Abstract

Methods and approaches to computational diagnosis of various pulmonary diseases via automated analysis of chest images performed with computed tomography were reviewed. Google Scholar database was searched with several queries focused on deep learning and machine learning chest computed tomography imagery analysis studies published during or after 2017. A collection of 39 papers was collected after screening the search results. The collection was split by publication date into two separate sets based on the date being prior to or after the start of the COVID-19 pandemic. Information about the size of the dataset used in the study, classification categories present in it, primary classification target, employed approaches and architectures, metrics used to judge the performance, and the values of those metrics were collected for each paper in the set of discovered studies. Full collected data, including the citation, on every paper was provided in two tables respective to their publication date being prior or after COVID-19. Popular methodologies with the best metrics were identified, outlined, and described.
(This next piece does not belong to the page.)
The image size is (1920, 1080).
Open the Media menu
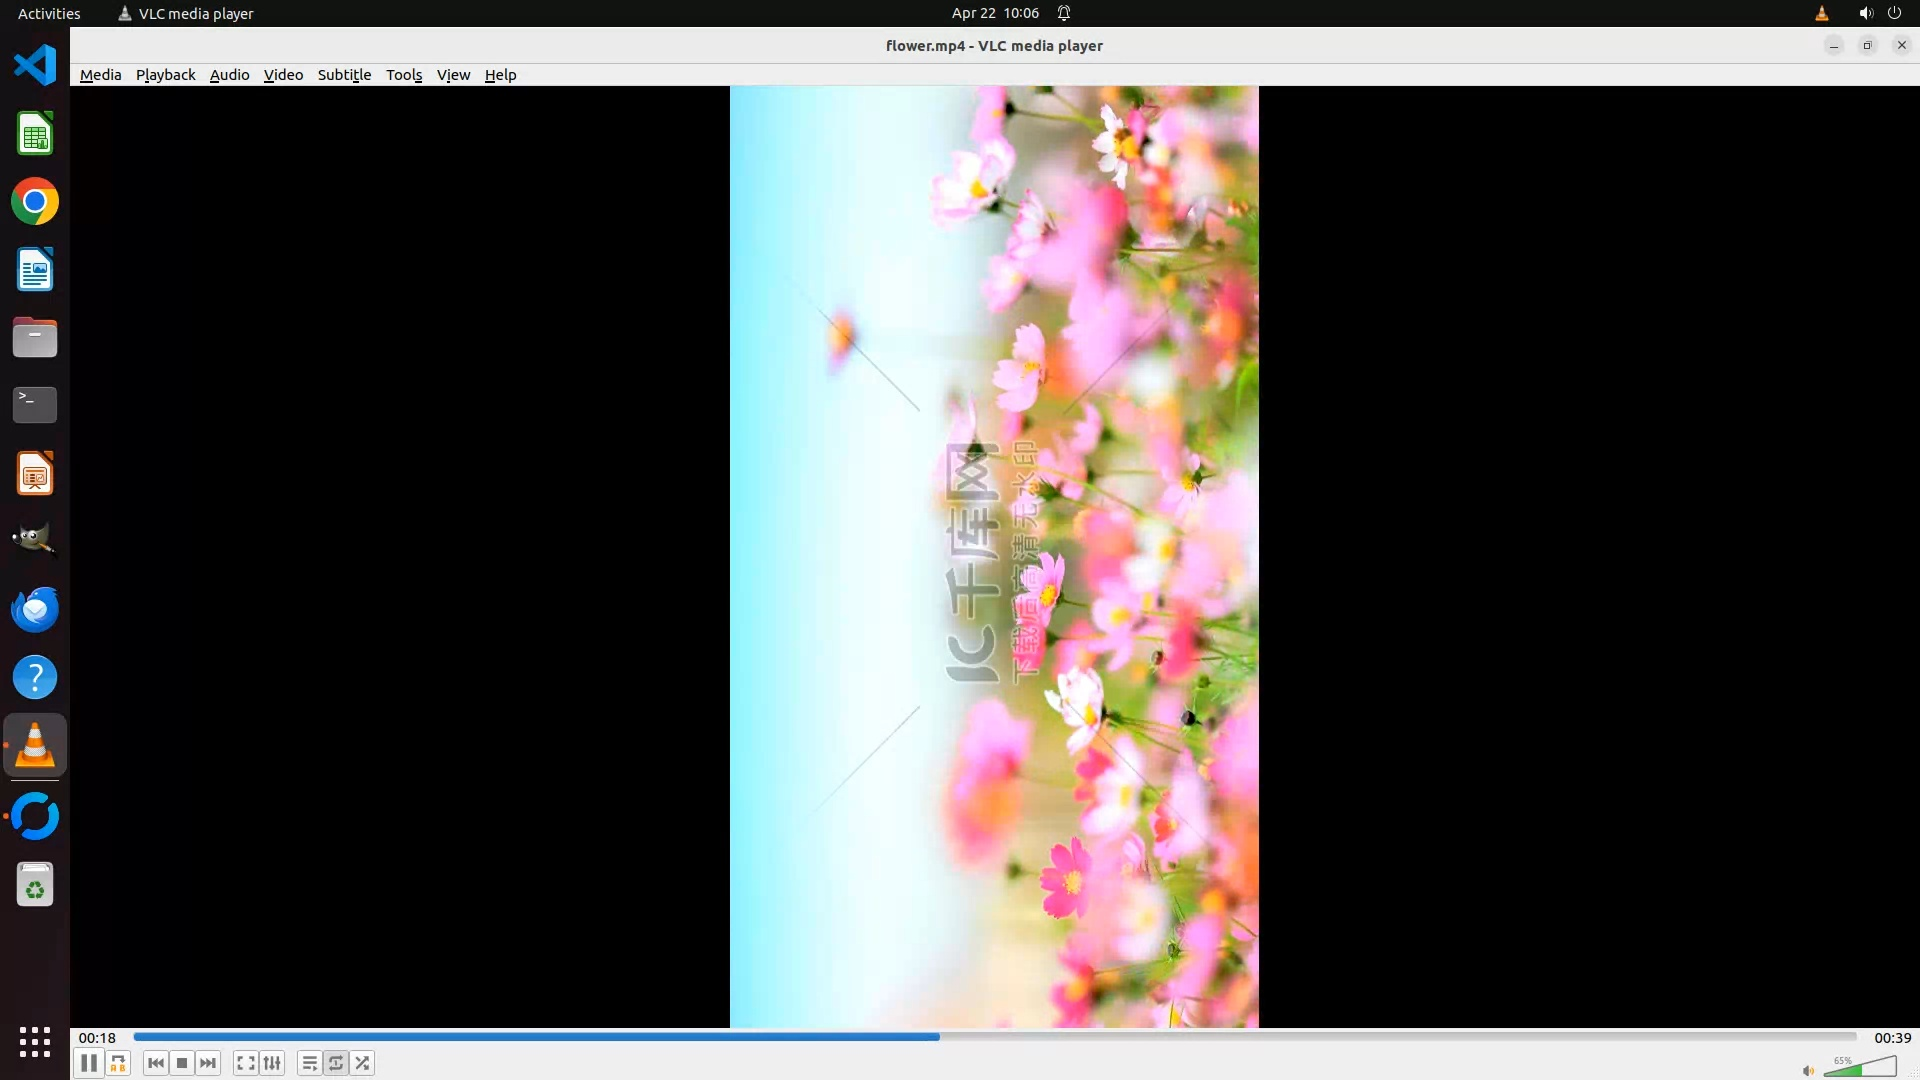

The selected methodologies were compared by their accuracies in various papers found during this study. The comparison table of the found accuracies was provided. A best-performing approach was selected based on the found accuracies. As of this review, ResNet, its variations, and the architectures built upon it have the most promising results, with VGG and Xception being close contenders. The complications with reviewing existing studies in the field are outlined, the most important of them being the diversity in the way that dataset size is described, as well as diversity in the metrics employed, making a comparison between many individual papers impossible or at least lowering the quality of such a comparison. Metrics commonly used to measure the performance of machine learning approaches used in the found studies are outlined and described. Further research direction is proposed, with an emphasis on multi-class classification, modularity, and disease progress prediction. This proposition is guided by finding that most of the studies found focus on single class classification. Additionally, almost none of the studies discuss disease progression, and almost all of the studies discuss rigid solutions which are hardly extendable for future diseases and other classification methods.